MapReduce performance problem

Jeremiah Peschka jeremiah.peschka at gmail.com
Tue Feb 26 16:17:37 EST 2013


Responses inline.

---
Jeremiah Peschka - Founder, Brent Ozar Unlimited
MCITP: SQL Server 2008, MVP
Cloudera Certified Developer for Apache Hadoop


On Tue, Feb 26, 2013 at 12:26 PM, Kevin Burton <rkevinburton at charter.net>wrote:

> Right. I know it is not ideal. I have been able to split the VM’s into
> groups. So 2 of the 4 are running on separate hardware. Anything more I
> just get the response ‘get real’. That being said I want to get the maximum
> performance of the limited resources that I have. I have a separate
> question for the group in trying to get basho_bench up and running (I get a
> long string of errors). What do you need to know more about my environment
> to “understand” it?
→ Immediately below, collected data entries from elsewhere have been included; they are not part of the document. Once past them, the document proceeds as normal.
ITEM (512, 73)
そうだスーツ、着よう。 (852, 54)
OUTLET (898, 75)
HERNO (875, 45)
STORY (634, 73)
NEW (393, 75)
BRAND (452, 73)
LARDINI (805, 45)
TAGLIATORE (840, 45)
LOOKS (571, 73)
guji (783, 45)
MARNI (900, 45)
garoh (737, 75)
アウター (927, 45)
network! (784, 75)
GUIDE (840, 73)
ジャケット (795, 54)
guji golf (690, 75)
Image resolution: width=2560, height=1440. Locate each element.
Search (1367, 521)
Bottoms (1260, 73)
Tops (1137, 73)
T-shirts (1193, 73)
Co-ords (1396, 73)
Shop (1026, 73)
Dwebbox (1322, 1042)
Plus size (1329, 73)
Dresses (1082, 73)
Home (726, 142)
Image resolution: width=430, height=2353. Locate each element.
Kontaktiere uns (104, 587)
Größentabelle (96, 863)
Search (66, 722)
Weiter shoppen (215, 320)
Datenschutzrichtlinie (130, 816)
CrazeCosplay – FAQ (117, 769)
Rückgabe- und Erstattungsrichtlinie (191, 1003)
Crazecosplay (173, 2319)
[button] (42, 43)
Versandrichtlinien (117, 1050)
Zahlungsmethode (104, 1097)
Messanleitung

I am new so I am probably asking the wrong questions so
> please tell me what you are missing that might help diagnose the problem.
>

For troubleshooting any environment it's good to know relevant hardware
details about CPU speed, core count, amount of RAM, disks, network cards,
etc. A working basho_bench benchmark would help, too, because it will
provide an indicator of how your environment will perform with Riak as
opposed to how your business logic performs, as implemented, with Riak.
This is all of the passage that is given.